DIRECTIVE: Starting with the line containing "Task: Select the Menangle Park label" and going on through the line containing "(x=281, y=185)", reproduce the listing with every "screenshot" changed to "screen capture" and everything else unchanged. Leave the pictures out of the answer.

= = = = =

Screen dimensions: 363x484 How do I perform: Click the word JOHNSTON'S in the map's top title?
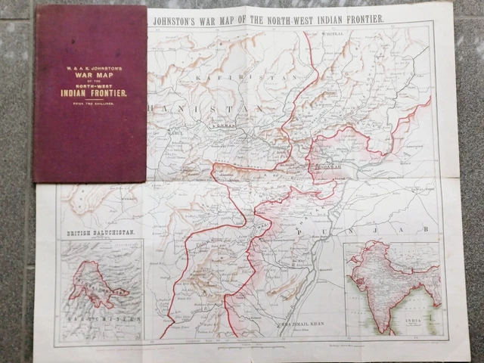[179, 19]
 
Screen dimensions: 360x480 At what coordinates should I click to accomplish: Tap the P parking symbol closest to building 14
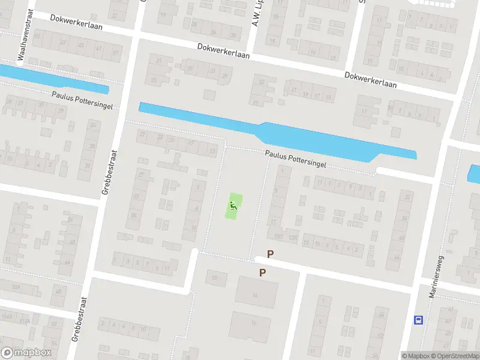[x=262, y=273]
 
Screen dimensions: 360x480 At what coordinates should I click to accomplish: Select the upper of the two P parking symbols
[x=270, y=254]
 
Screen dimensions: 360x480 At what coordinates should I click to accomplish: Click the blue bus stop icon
[x=418, y=320]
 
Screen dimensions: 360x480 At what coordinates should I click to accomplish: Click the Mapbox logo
[x=26, y=353]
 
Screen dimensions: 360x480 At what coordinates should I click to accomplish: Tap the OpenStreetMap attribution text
[x=455, y=356]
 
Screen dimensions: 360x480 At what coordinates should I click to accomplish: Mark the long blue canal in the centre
[x=270, y=132]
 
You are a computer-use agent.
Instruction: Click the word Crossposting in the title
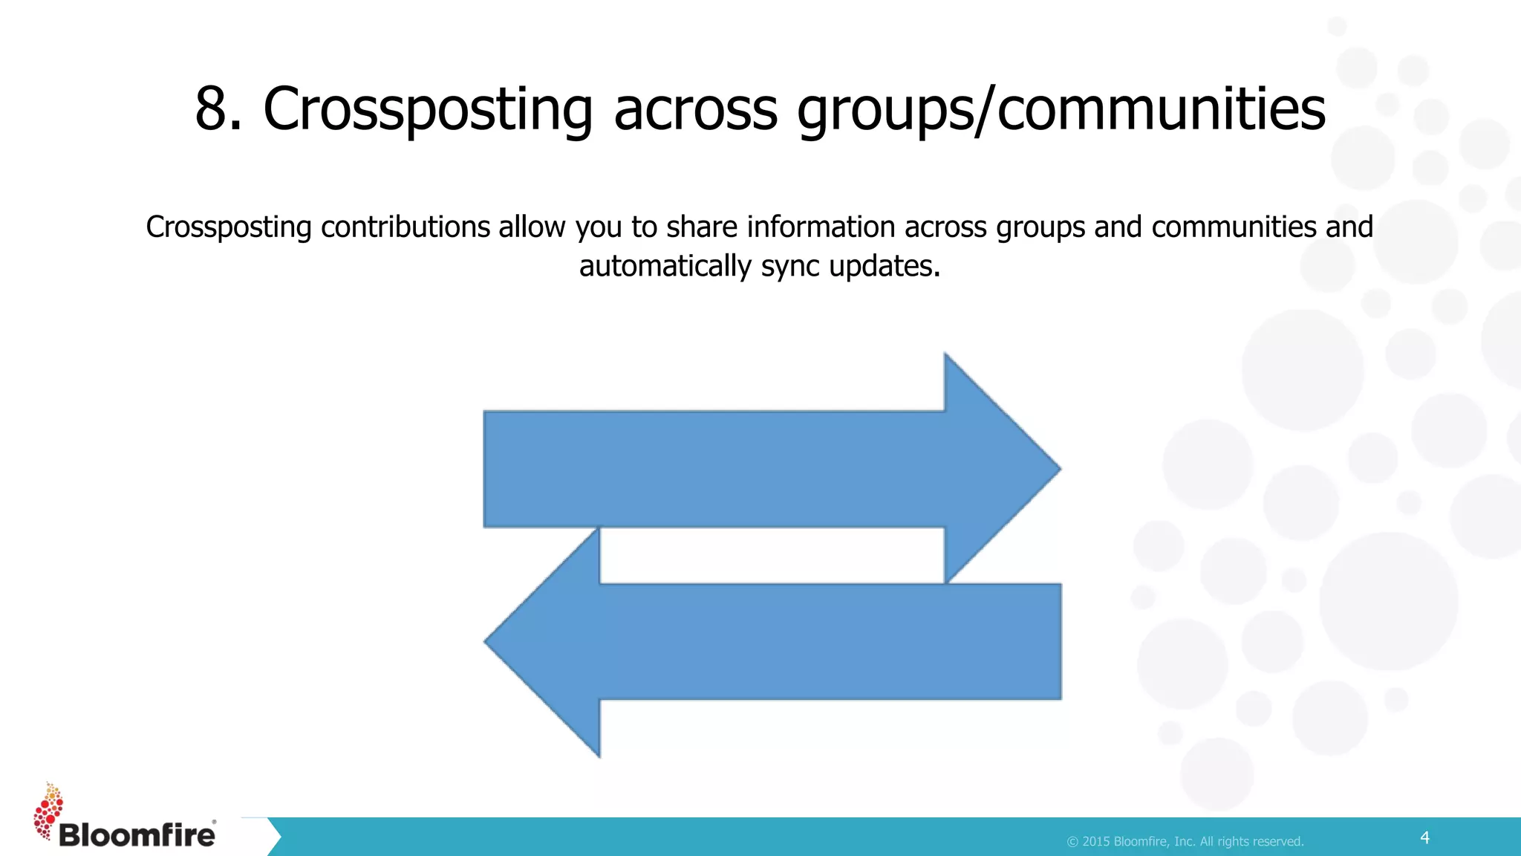coord(428,108)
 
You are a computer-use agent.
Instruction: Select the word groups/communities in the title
coord(1061,108)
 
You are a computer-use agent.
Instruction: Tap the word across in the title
coord(695,108)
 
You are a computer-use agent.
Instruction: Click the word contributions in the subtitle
coord(406,227)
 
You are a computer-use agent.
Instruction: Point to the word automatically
coord(665,266)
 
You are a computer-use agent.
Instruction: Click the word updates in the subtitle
coord(885,266)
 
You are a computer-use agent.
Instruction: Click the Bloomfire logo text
coord(137,834)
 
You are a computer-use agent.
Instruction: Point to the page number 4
coord(1424,837)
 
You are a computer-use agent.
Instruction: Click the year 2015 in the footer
coord(1096,841)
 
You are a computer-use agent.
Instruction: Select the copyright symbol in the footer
coord(1072,841)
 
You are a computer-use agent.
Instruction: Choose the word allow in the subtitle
coord(532,227)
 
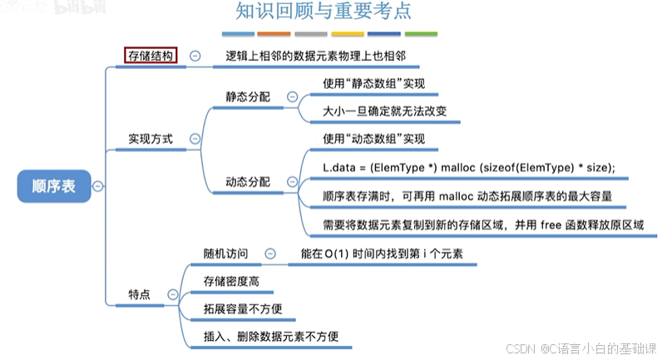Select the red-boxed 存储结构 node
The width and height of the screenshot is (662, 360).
[151, 56]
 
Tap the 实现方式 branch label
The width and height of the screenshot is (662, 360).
[151, 139]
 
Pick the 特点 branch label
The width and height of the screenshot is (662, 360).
[139, 294]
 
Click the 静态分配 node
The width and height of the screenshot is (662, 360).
[248, 96]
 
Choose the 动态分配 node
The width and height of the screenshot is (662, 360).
[248, 180]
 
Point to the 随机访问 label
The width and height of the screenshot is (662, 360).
[225, 254]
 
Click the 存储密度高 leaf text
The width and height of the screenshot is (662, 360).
[231, 281]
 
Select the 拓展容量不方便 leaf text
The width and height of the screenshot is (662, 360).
[243, 308]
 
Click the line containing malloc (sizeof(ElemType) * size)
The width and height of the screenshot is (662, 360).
[468, 168]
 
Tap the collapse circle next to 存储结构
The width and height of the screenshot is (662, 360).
[195, 56]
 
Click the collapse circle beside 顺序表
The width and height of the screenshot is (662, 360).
[98, 186]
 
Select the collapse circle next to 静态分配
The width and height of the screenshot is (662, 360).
[291, 96]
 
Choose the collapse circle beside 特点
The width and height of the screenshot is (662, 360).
[172, 294]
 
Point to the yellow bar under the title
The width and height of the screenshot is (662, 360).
[347, 34]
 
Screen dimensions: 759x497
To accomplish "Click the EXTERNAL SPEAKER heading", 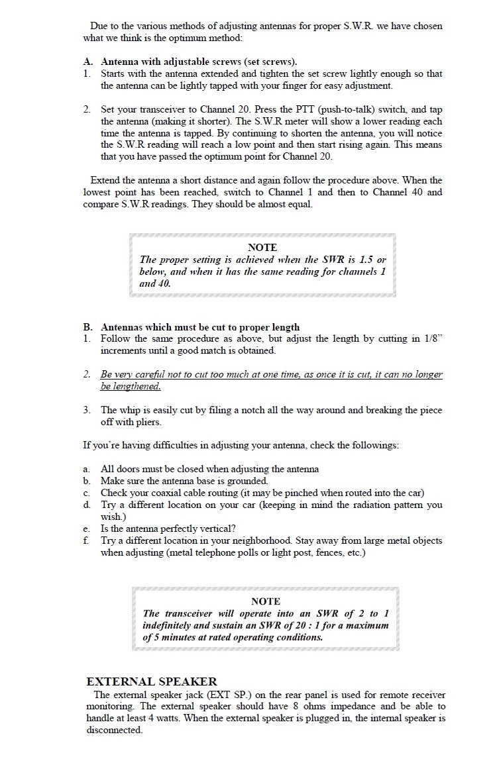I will (152, 681).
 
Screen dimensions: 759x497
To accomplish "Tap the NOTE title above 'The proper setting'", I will (262, 247).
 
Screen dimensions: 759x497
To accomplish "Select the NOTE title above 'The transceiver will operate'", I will (266, 601).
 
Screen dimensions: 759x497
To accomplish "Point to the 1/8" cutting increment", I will (433, 338).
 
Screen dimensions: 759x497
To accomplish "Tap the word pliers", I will (147, 422).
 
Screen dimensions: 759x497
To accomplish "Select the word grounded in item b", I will (247, 481).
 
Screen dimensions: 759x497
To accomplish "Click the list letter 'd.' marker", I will (87, 505).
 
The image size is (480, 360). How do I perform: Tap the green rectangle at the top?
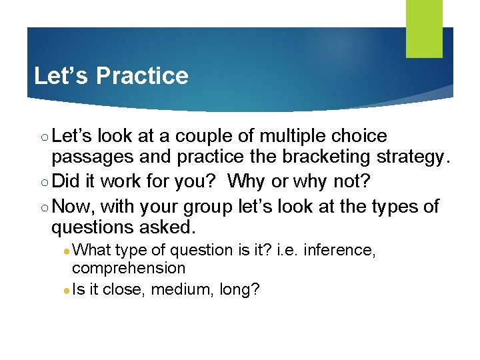[x=425, y=29]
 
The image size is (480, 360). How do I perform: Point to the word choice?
[x=360, y=137]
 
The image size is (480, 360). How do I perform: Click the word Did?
[x=65, y=182]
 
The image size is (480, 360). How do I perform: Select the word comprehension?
[x=129, y=268]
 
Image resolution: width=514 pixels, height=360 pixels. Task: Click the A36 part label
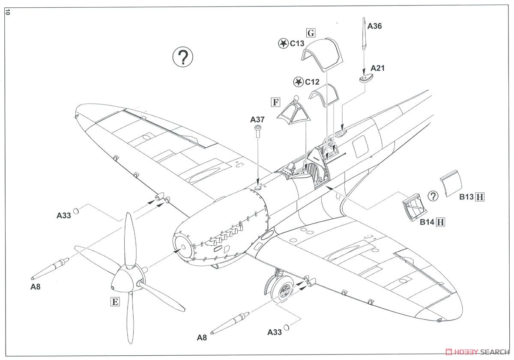click(x=374, y=26)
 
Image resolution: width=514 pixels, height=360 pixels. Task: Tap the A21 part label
click(x=378, y=68)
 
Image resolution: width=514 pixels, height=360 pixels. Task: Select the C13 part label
click(x=296, y=43)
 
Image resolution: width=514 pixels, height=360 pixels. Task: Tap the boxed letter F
click(x=276, y=102)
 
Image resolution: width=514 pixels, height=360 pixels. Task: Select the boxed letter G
click(x=311, y=33)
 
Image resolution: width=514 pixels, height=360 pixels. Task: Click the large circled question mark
click(x=183, y=57)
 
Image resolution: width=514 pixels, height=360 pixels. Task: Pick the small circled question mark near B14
click(x=433, y=196)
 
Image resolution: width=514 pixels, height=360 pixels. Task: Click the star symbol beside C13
click(x=283, y=43)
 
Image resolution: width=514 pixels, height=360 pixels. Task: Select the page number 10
click(x=7, y=12)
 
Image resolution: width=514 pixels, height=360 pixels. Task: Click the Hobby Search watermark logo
click(x=477, y=351)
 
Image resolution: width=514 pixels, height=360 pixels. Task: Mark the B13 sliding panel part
click(x=451, y=183)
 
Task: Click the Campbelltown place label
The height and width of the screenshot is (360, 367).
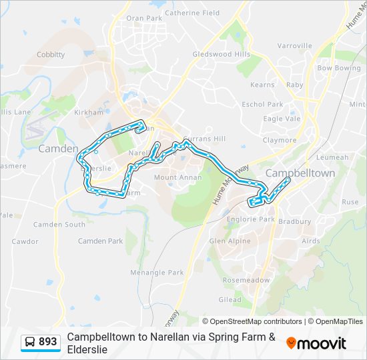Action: coord(300,173)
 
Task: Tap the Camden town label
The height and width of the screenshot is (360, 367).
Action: coord(58,149)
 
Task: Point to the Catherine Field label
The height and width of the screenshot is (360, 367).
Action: coord(192,13)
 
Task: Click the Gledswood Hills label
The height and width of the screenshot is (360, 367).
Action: coord(221,54)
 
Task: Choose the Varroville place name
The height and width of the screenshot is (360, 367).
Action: coord(294,46)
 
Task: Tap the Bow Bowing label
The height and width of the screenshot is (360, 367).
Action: coord(338,68)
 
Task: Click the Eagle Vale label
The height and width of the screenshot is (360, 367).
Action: coord(282,118)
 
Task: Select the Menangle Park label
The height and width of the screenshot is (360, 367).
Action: coord(157,272)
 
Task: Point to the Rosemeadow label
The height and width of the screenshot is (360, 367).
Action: coord(246,280)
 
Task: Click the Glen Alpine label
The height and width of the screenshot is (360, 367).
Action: coord(230,241)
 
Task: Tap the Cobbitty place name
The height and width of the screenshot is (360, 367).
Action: coord(51,55)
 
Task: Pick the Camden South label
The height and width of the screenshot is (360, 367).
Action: coord(59,225)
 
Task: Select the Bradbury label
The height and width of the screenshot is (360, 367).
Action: coord(294,221)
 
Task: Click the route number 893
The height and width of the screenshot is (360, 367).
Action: coord(48,342)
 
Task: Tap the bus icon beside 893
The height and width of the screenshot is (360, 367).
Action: coord(30,342)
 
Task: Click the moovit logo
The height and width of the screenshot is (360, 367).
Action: coord(316,343)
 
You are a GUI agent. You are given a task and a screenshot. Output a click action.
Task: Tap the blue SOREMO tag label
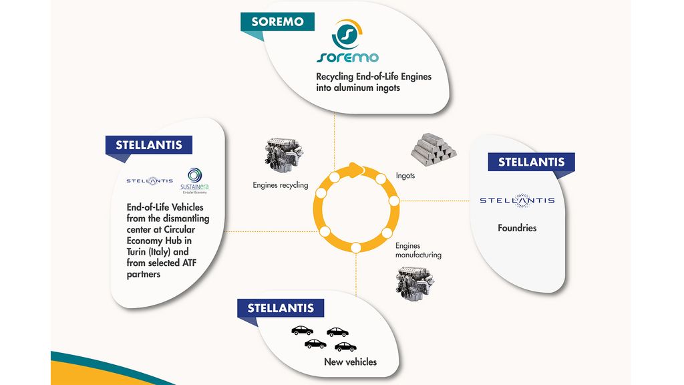(x=277, y=21)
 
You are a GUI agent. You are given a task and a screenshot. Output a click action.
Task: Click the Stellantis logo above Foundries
(x=517, y=200)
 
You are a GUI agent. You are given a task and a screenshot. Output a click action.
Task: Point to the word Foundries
(x=517, y=228)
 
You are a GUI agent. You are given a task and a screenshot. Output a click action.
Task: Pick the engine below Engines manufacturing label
(x=415, y=282)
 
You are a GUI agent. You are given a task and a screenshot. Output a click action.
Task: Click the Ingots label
(x=405, y=176)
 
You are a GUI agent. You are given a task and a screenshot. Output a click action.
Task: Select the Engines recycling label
(x=281, y=185)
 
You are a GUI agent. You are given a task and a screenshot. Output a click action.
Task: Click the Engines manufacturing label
(x=418, y=251)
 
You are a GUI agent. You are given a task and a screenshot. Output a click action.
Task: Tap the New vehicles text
(x=350, y=362)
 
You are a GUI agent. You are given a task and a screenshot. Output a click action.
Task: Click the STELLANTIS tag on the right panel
(x=531, y=162)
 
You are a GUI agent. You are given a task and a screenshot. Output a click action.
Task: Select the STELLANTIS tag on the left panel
(x=149, y=145)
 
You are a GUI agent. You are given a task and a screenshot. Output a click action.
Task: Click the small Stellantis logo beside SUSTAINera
(x=150, y=180)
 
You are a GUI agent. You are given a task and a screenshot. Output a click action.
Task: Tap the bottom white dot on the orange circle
(x=355, y=247)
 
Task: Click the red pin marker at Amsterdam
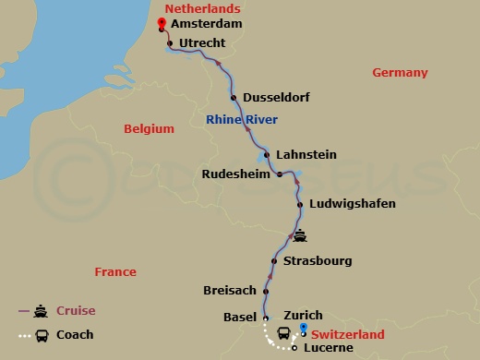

= = = = =

PROBLEM SOLUTION:
Task: Select the Menangle Park label
The height and width of the screen capture is (360, 367).
Action: coord(157,272)
 
Task: Point to the Rosemeadow label
The height and width of the screen capture is (360, 367).
Action: coord(246,280)
 
Task: Click the Glen Alpine label
The height and width of the screen capture is (360, 367).
Action: coord(230,241)
 
Task: Tap the Cobbitty place name
The height and width of the screen capture is (360, 367).
Action: coord(51,55)
 
Task: Pick the Camden South label
The height and width of the screen capture is (360, 367).
Action: coord(59,225)
 
Task: Select the Bradbury label
The height and width of the screen capture is (360, 367).
Action: coord(294,221)
 
Task: Click the route number 893
The height and width of the screen capture is (360, 367).
Action: coord(48,342)
 
Task: Tap the bus icon beside 893
The height and width of the screen capture is (360, 367).
Action: coord(30,342)
 
Task: Click the moovit logo
The height and width of the screen capture is (360, 367).
Action: coord(316,343)
 
You are a GUI agent. You are given a task and a screen capture. Output a click action.
Task: Tap the blue SOREMO tag label
(x=277, y=21)
 
You are a GUI agent. You are given a task and a screen capture. Output a click action.
Task: Click the Stellantis logo above Foundries
(x=517, y=200)
 
You are a GUI agent. You are given a task and a screen capture. Output a click action.
Task: Point to the word Foundries
(x=517, y=228)
 
You are a GUI agent. You are given a task and a screen capture. Output a click action.
Task: Pick the engine below Engines manufacturing label
(x=415, y=282)
 
You are a GUI agent. You are given a task and a screen capture. Output a click action.
Task: Click the Ingots label
(x=405, y=176)
 
You are a GUI agent. You are given a task and a screen capture. Output a click action.
Task: Select the Engines recycling label
(x=281, y=185)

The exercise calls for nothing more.